→ **WHAT YOU NEED TO DO**:
Leaving out all pictures, transcribe the lines below exactly, from the first through the line containing "Viewport: 356px width, 1568px height.".

→ **RECORD SET**:
---+---

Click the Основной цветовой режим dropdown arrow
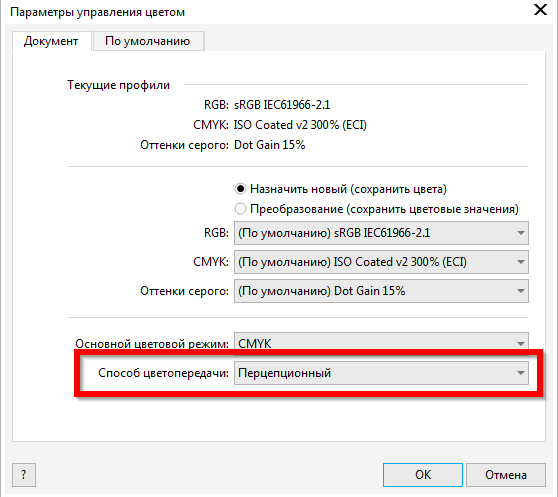 click(x=521, y=344)
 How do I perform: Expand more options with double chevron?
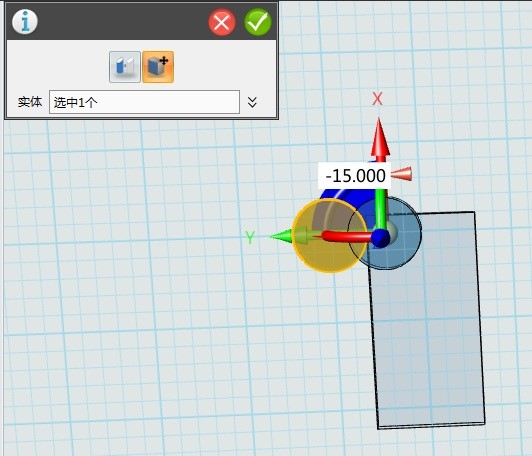(x=252, y=102)
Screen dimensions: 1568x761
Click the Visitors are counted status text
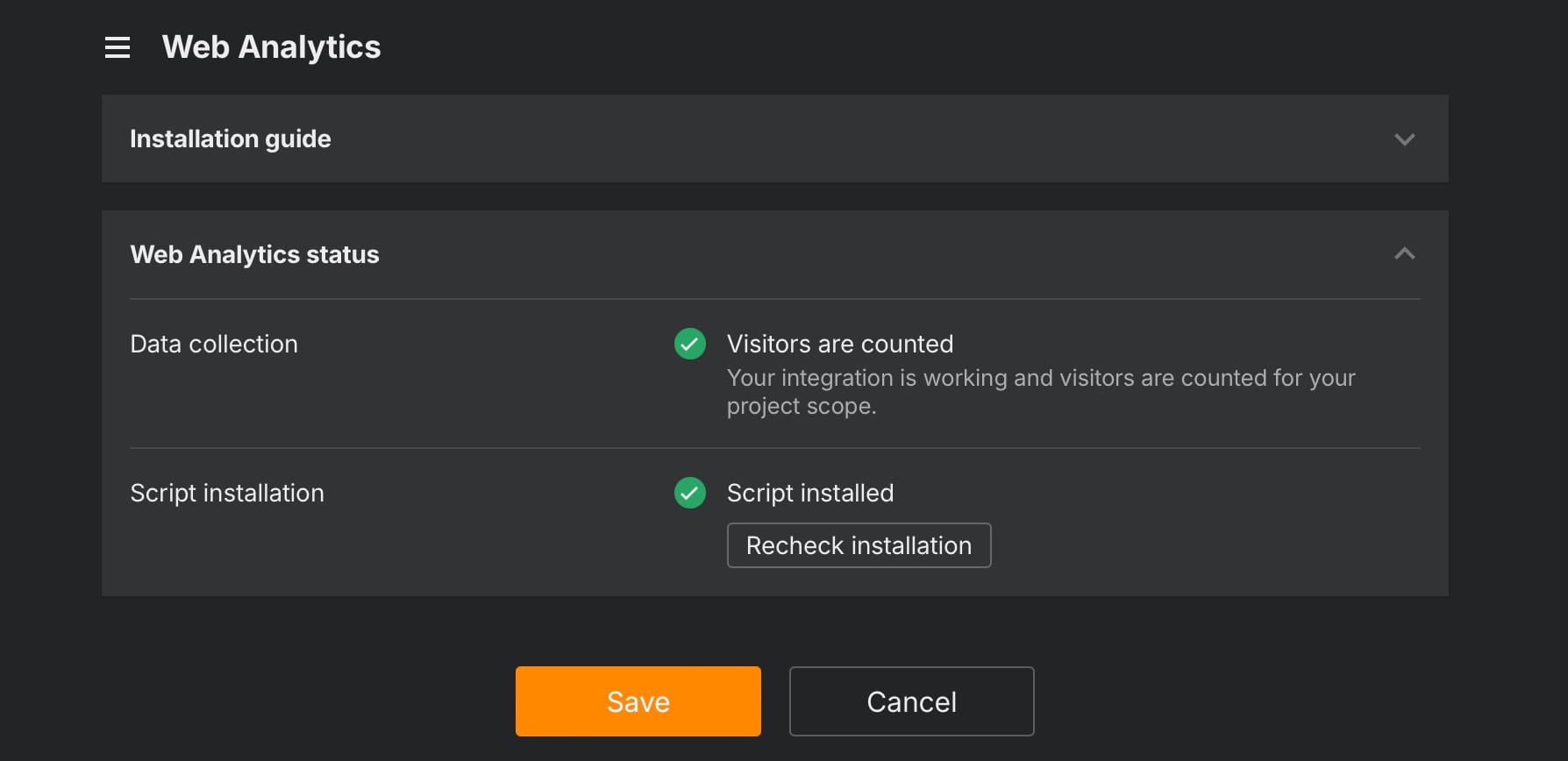(x=839, y=344)
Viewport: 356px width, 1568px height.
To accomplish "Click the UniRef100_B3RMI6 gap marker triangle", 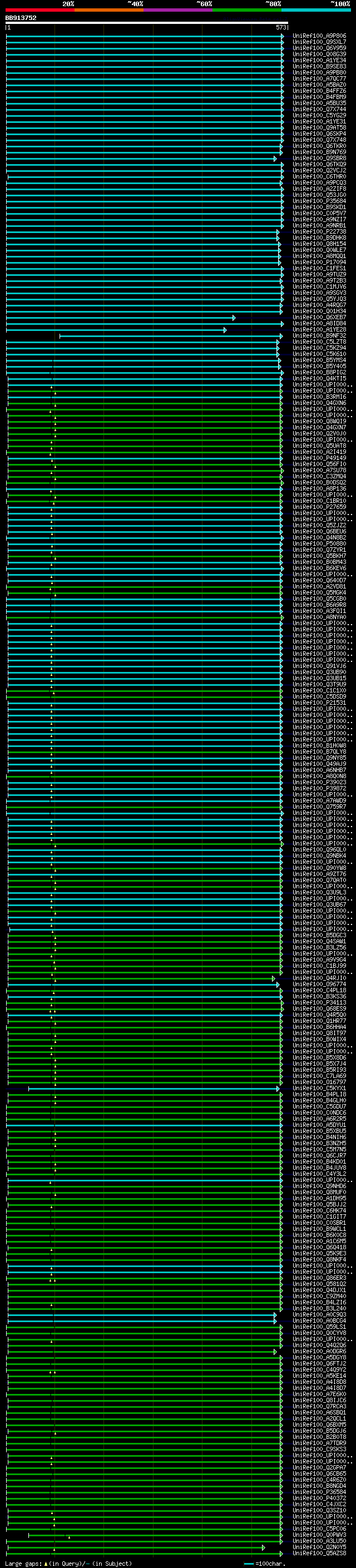I will click(56, 393).
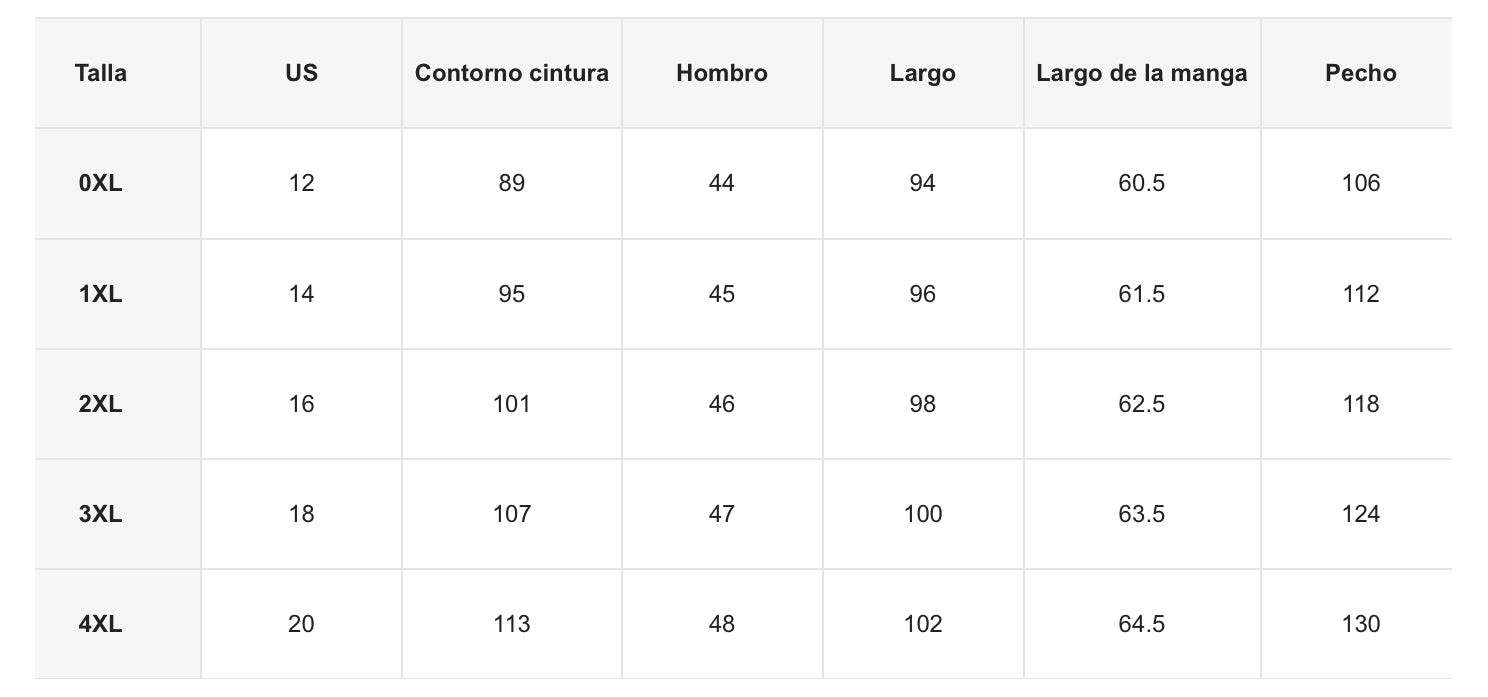Select the Hombro column header
1488x697 pixels.
[x=722, y=73]
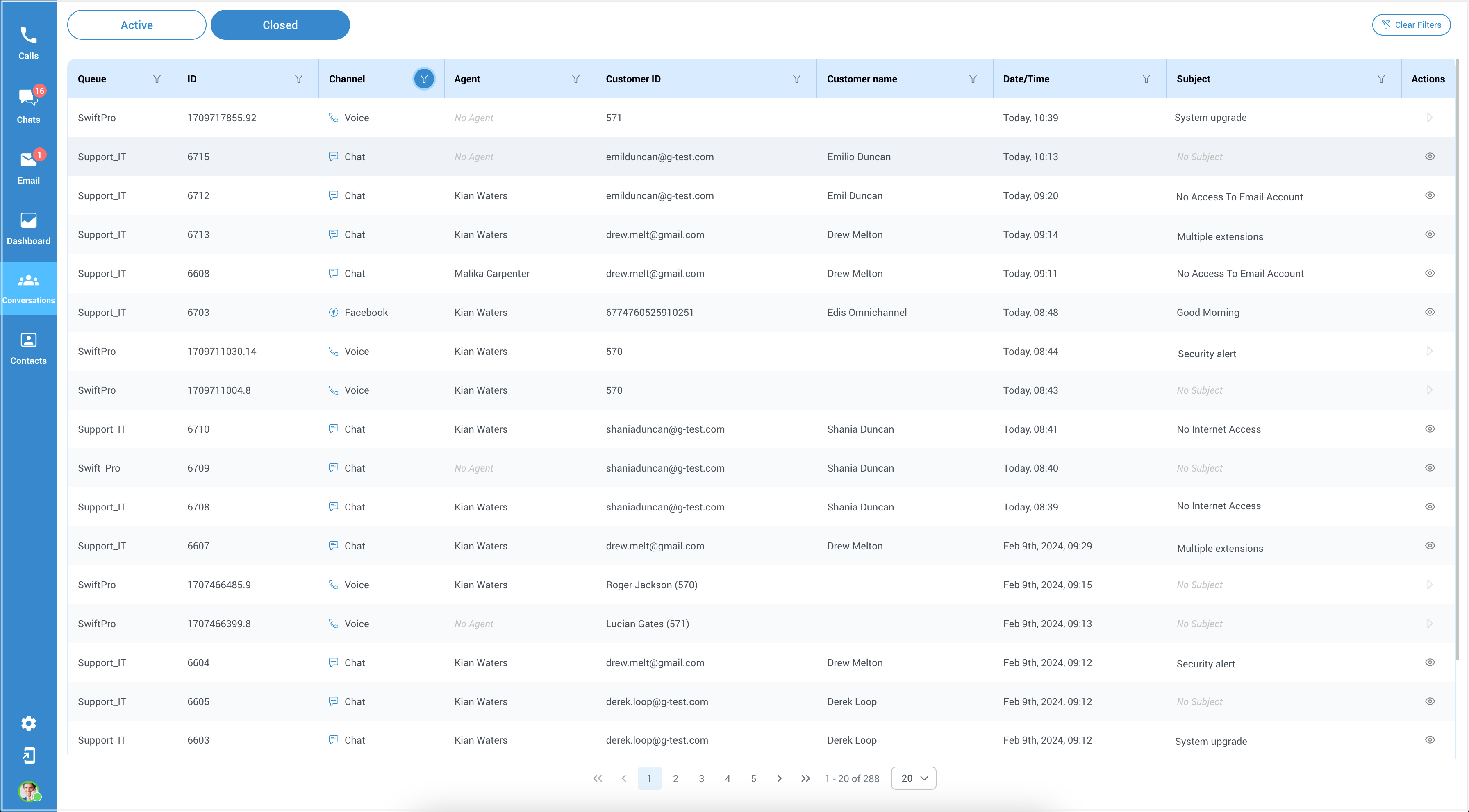Select page 2 in pagination

(675, 778)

---+---

→ **FINISHED TASK**:
Click the Основной цветовой режим dropdown arrow
 click(x=521, y=344)
 How do I perform: Expand more options with double chevron?
(x=252, y=102)
Screen dimensions: 1568x761
Click the Visitors are counted status text
(x=839, y=344)
Viewport: 356px width, 1568px height.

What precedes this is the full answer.